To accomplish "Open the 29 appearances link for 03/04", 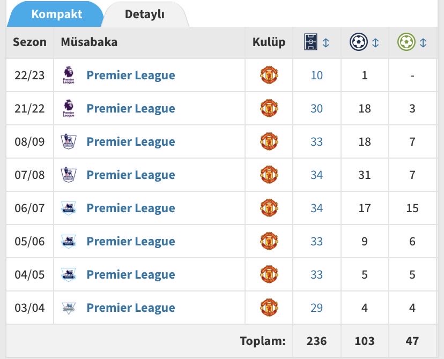I will (316, 308).
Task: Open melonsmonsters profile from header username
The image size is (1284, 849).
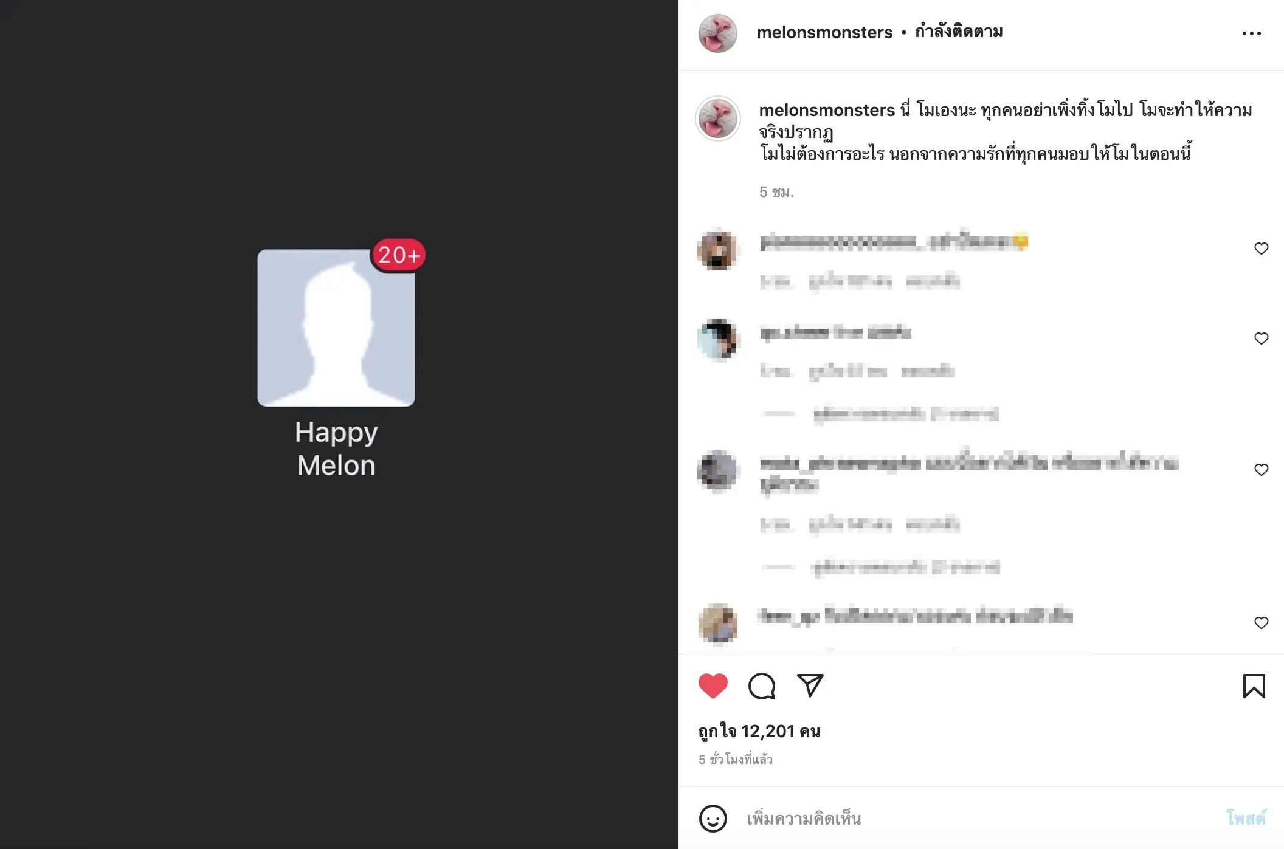Action: 824,32
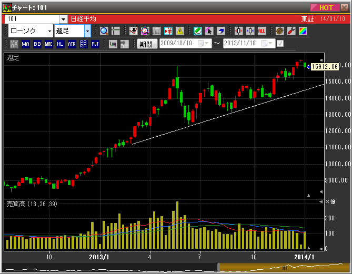The width and height of the screenshot is (352, 274).
Task: Expand the 週足 timeframe dropdown
Action: coord(87,31)
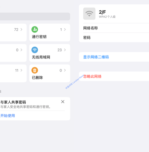Reveal the 密码 password row
The height and width of the screenshot is (152, 149).
tap(114, 38)
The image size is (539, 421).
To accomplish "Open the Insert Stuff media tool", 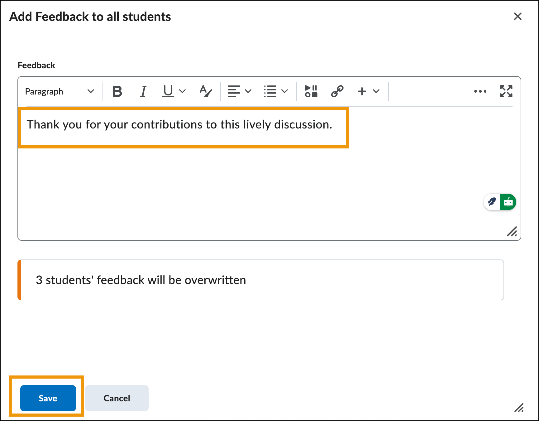I will 311,91.
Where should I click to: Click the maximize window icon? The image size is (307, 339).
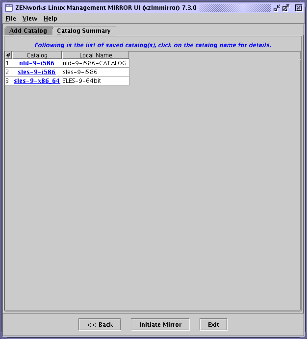[286, 8]

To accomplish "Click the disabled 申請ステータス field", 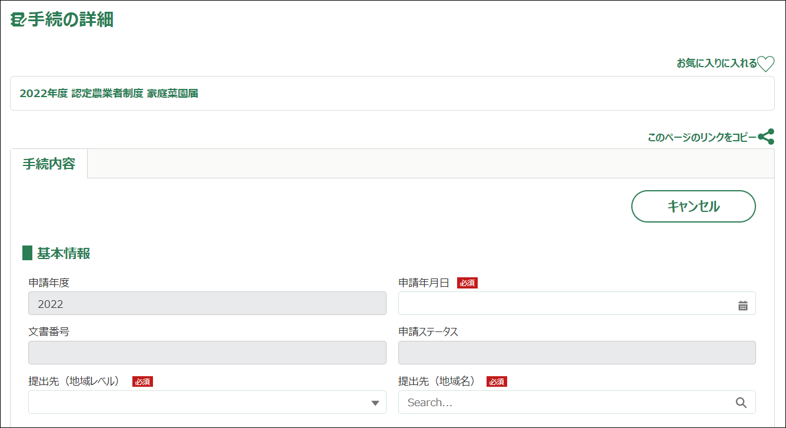I will click(x=577, y=353).

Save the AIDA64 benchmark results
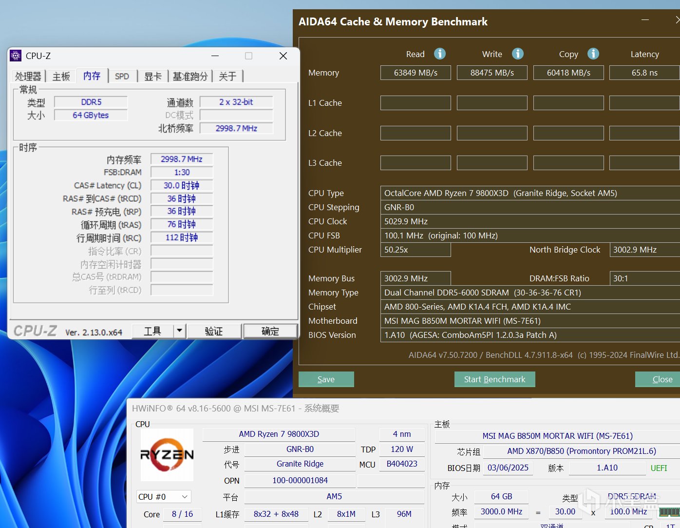(326, 379)
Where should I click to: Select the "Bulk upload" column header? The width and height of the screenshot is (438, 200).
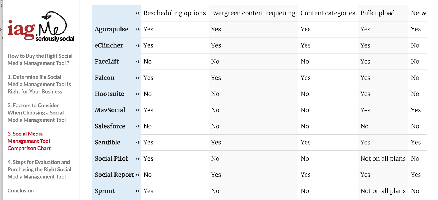coord(377,13)
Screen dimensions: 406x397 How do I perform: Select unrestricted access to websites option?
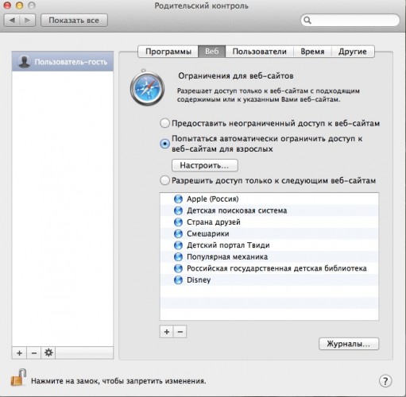164,123
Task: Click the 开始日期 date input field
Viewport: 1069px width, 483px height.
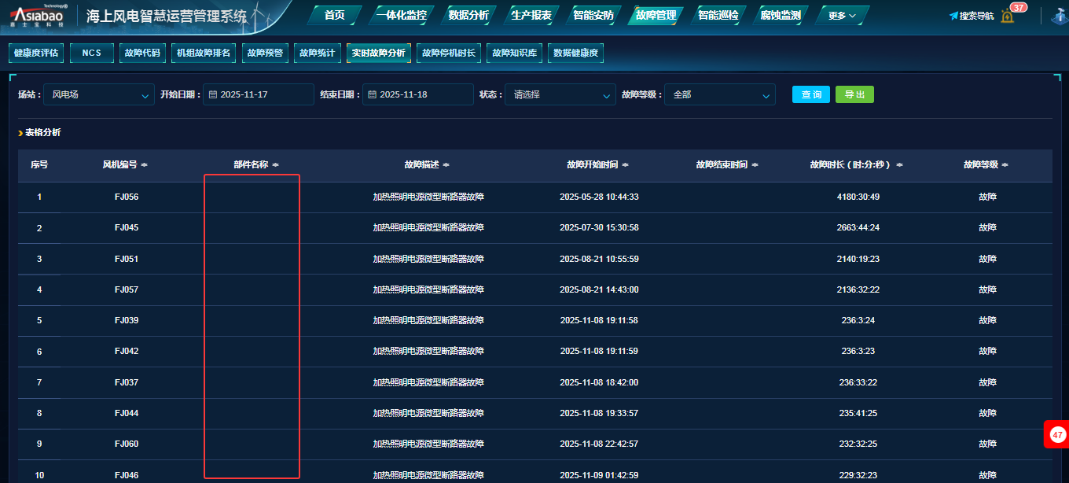Action: (x=258, y=94)
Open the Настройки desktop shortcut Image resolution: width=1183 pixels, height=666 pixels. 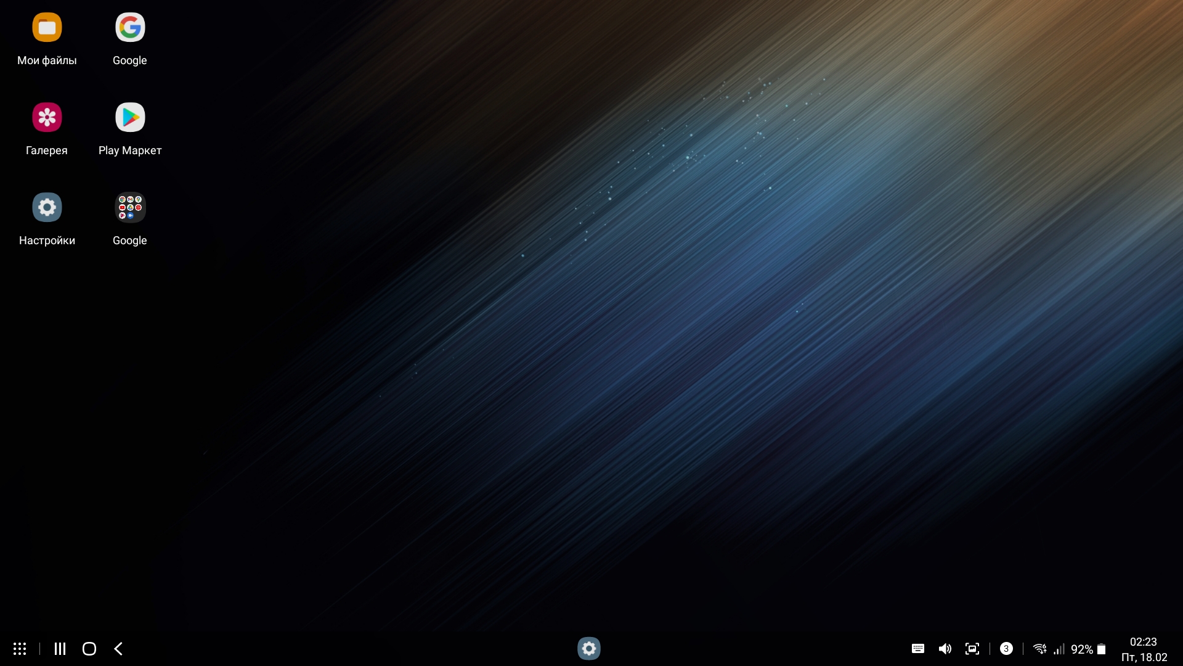47,208
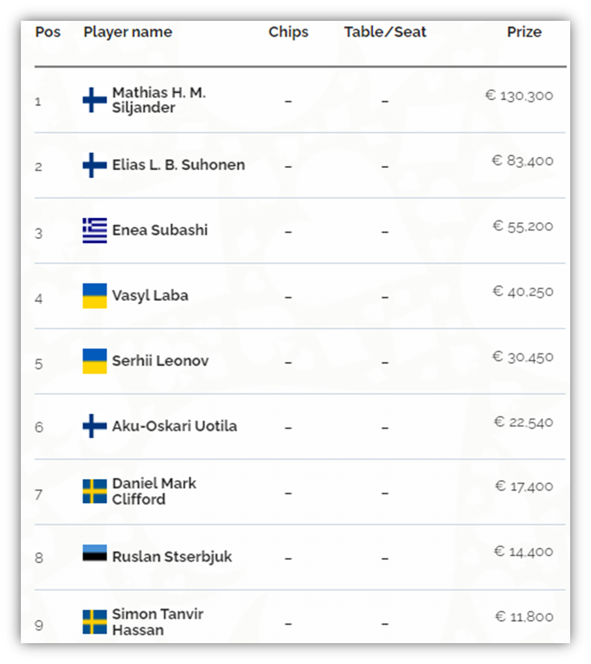Click the € 130,300 first prize amount
This screenshot has width=591, height=664.
point(519,95)
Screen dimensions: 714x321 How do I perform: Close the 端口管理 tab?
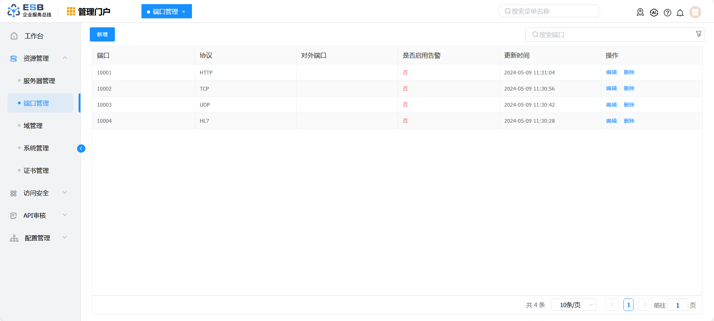pyautogui.click(x=183, y=12)
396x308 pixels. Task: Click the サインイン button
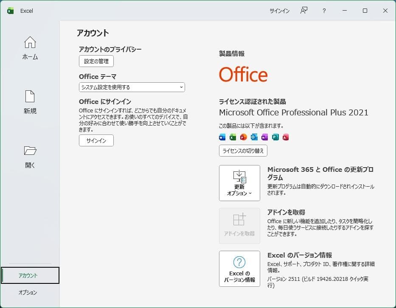pyautogui.click(x=96, y=140)
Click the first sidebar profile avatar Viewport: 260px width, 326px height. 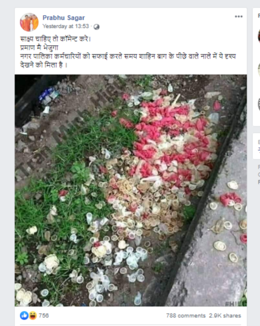pos(259,36)
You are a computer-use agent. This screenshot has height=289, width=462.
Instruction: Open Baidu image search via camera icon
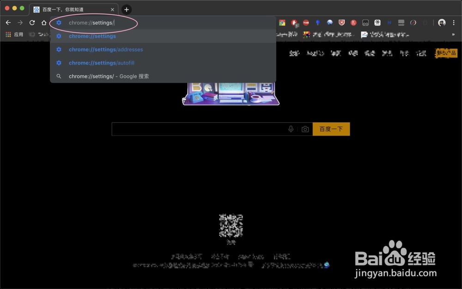(x=305, y=129)
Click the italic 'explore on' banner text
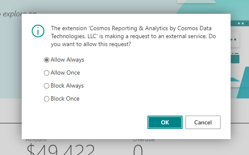This screenshot has height=155, width=249. click(18, 14)
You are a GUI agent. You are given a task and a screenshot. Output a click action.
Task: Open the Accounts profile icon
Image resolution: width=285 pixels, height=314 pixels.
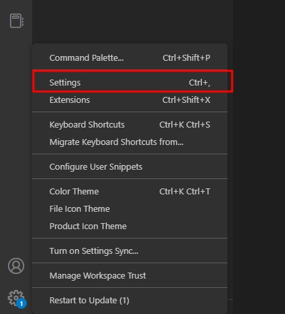[x=16, y=266]
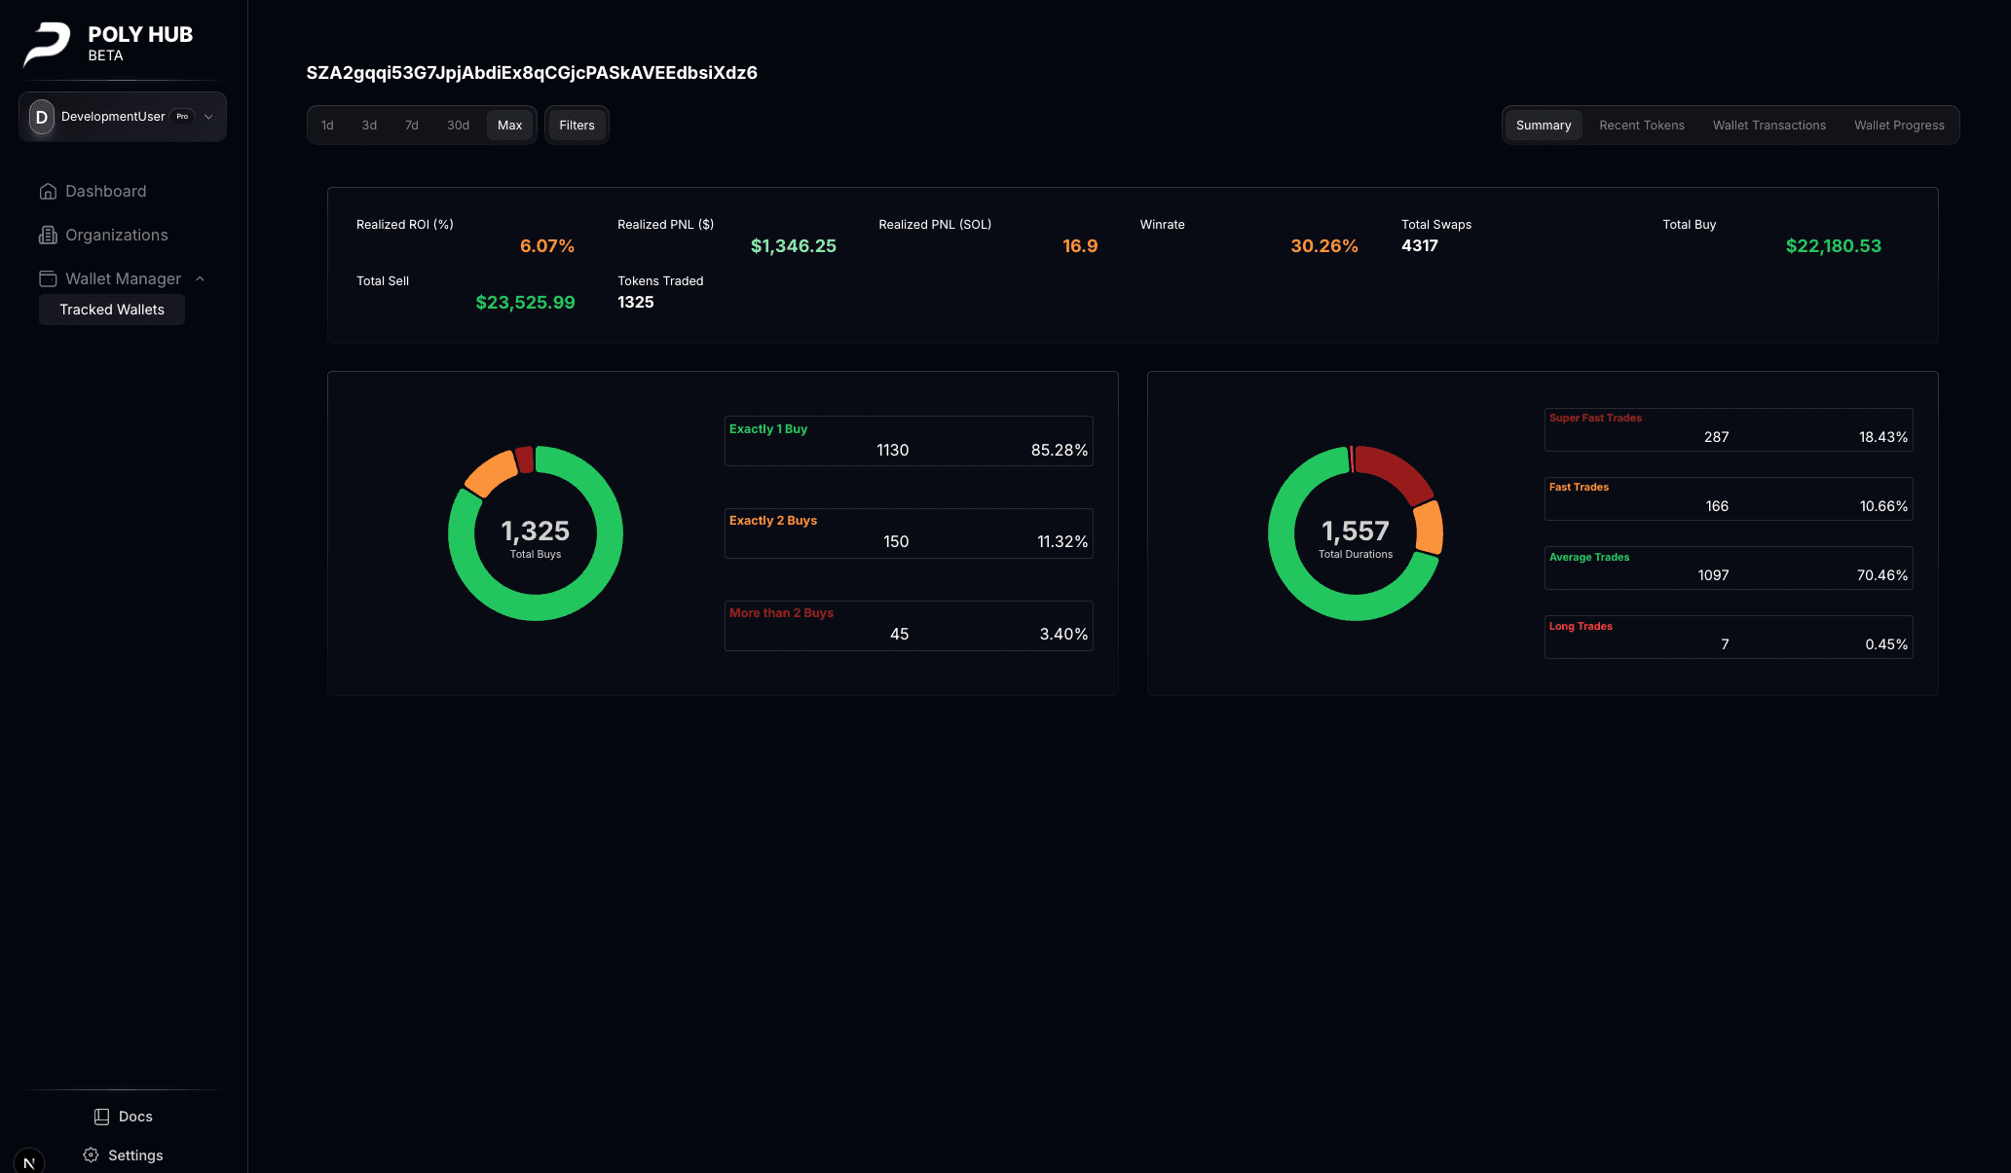This screenshot has height=1173, width=2011.
Task: Switch to the Recent Tokens tab
Action: (x=1642, y=125)
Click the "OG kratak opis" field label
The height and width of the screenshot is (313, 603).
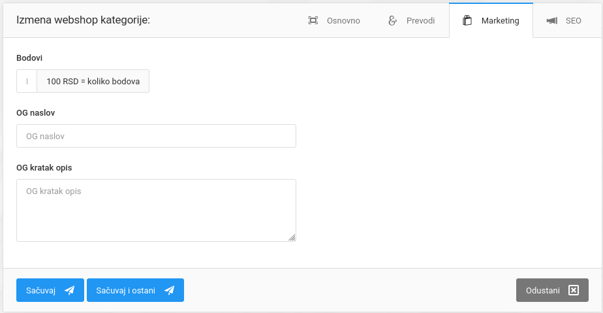[x=44, y=167]

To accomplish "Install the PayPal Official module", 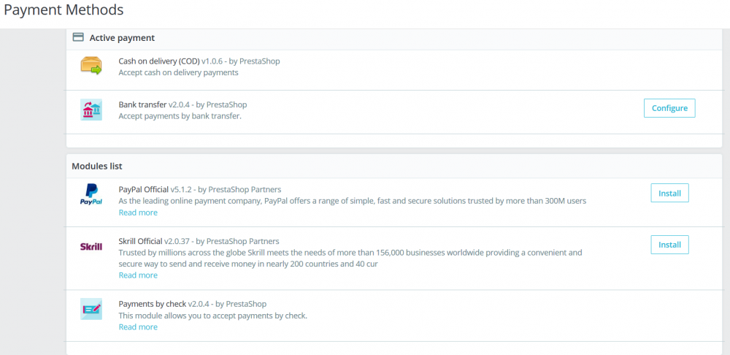I will [x=669, y=194].
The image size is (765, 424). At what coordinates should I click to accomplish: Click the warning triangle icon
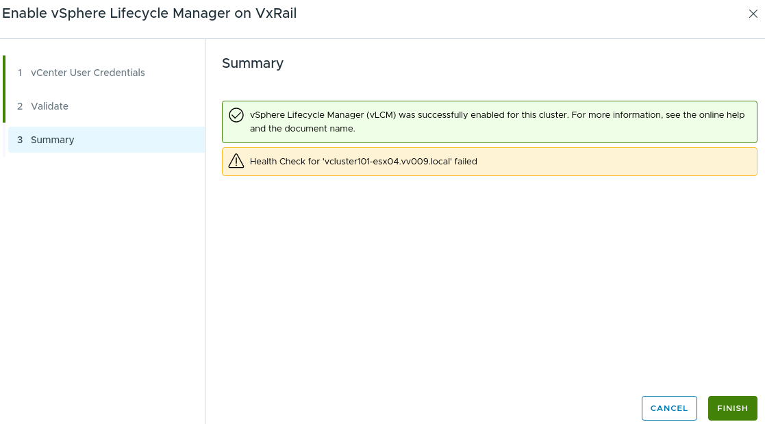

■ Work instructions ■
State only the number of lines in the records that contain the word "Where".

■ Finished answer ■
2